Rubare per fame non è reato. Questo afferma la sentenza 18.248 della Cassazione, scagionando una persona senza fissa dimora che, nel 2011 a Genova, aveva rubato un po’ di formaggio e wurstel per un valore totale di 4,07 euro. In primo grado e in appello il “delinquente” era stato condannato a sei mesi di reclusione e a 100 euro di multa.
Prescindendo dalle considerazioni su una giustizia che dispone uno sproporzionato impiego di tempo e di uomini (e relativi costi) per cause di irrisoria rilevanza, l’episodio va collegato ai dati numerici e qualitativi che attestano la crescita di piccoli furti legati alla sopravvivenza alimentare.
Non è che l’altra faccia del progressivo aumento del numero di persone che si rivolgono per il “pane quotidiano” – o poco più – alle parrocchie, alle mense della Caritas, ai pacchi alimentari della San Vincenzo de’ Paoli e ad analoghe forme della solidarietà laica e (soprattutto) cattolica.
Le collette alimentari
Le collette alimentari che vengono effettuate periodicamente presso i supermercati registrano sia il generoso concorso di tutti coloro che acquistano viveri in più rispetto alla spesa prevista per donarli agli organizzatori, sia la partecipazione di molti volontari, con significative presenze di adolescenti e di giovani per i quali questo impegno diventa occasione preziosa per conoscere i problemi della gente e educarsi alla solidarietà attraverso gesti concreti.
Le collette alimentari fanno capo a organizzazioni ben strutturate come il Banco alimentare, che provvedono anche allo stoccaggio e alla distribuzione di eccedenze alimentari altrimenti destinate al macero. È il caso del recente accordo con i Coltivatori diretti per evitare lo spreco di notevoli quantitativi di latte.

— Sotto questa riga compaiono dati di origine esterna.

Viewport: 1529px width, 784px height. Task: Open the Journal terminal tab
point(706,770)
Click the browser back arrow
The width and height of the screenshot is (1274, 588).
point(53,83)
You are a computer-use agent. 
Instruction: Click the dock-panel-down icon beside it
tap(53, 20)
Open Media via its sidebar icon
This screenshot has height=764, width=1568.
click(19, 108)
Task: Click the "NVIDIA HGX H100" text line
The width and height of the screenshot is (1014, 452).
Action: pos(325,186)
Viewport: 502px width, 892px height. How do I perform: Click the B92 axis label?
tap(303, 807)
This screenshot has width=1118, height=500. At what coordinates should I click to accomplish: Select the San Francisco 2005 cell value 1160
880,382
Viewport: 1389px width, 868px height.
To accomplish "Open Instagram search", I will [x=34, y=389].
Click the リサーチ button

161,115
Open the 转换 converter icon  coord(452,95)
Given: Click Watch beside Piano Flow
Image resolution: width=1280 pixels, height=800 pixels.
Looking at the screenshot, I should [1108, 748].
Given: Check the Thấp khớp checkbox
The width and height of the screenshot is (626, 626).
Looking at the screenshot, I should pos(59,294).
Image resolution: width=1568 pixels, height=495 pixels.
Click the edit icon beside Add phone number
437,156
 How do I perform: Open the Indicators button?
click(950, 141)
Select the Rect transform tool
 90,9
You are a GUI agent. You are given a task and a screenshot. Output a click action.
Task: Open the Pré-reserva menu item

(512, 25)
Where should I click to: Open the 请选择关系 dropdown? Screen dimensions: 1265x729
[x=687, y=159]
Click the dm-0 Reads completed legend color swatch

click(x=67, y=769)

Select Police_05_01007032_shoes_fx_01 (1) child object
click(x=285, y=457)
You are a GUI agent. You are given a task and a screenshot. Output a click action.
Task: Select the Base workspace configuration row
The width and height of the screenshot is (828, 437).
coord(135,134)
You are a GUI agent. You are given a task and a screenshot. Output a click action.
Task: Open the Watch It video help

E comunque va denunciato e contrastato lo spreco del cibo, a livello familiare come pure nei ristoranti e nelle mense. È una questione di razionalizzazione, di buona condotta in cucina e anche (perché no?) di sobrietà. Sono strade convergenti nella direzione di una società in cui ci sia almeno il cibo necessario e sufficiente per ogni essere umano, compresa la prevenzione di furti come quello andato assolto.
E però la faccenda del cibo che ad alcuni manca, mentre altri si ingozzano e sprecano, è anche o soprattutto una questione di etica sociale. Nella Summa theologiae (1250) san Tommaso d’Aquino dichiarava che «in situazioni di estrema necessità tutti i beni sono comuni e quindi da condividere».
Molto prima dei movimenti per l’occupazione delle terre o gli espropri proletari, il sommo teologo faceva un’affermazione rivoluzionaria, di cui la sentenza della Cassazione potrebbe essere un’applicazione agli odierni contesti; ad essa si richiama il concilio Vaticano II, quando sostiene che la destinazione dei beni della terra è per tutti gli abitanti della terra e dichiara che un’equa ripartizione va fatta per motivi di giustizia prima che per carità (Gaudium et spes n. 69).
Giustizia distributiva
Non la giustizia della aule dei tribunali, ma la giustizia sociale e quindi distributiva. Che vuol dire passare dalla beneficenza (termine ottocentesco che ritorna in auge da parte di chi si imbatte nelle povertà e cerca di metterci una pezza) alla politica, se ancora esiste una politica che non vada a rimorchio degli interessi economici e finanziari e si ponga come servizio al bene comune. Di qui un’architettura del vivere sociale in cui ci sia posto per tutti: a partire dal pane quotidiano, da un tetto sopra la testa, dalle cure mediche di base, dall’istruzione assicurata a tutti i bambini. Cose che, non in Africa ma qui da noi, stanno diventando, per una parte delle persone, non diritti ma opportunità di cui si potrà godere grazie al buon cuore di qualcuno, in un contesto socioeconomico che accentua le disuguaglianze e fa scivolare verso la povertà le classi medio-basse.
Questo toccherebbe fare prima di tutto ai partiti, nel proporre ai cittadini i loro programmi. Su questo non possono tirarsi fuori il volontariato e le tante forme di solidarietà, se non vogliono ridursi a raccogliere morti e feriti travolti dalla macchina di un’economia perversa. E su questo si deve interrogare a fondo anche la Chiesa, se non vuole accontentasi di dislocare buoni samaritani sul territorio, ma diventare davvero casa accogliente e ospitale e poi (se fedeli a un’opzione preferenziale dei poveri che sia tale da modificare il nostro assetto interno) uscire nella società come coscienza critica. Le parole e i gesti di papa Francesco non ci lasciano molte alternative.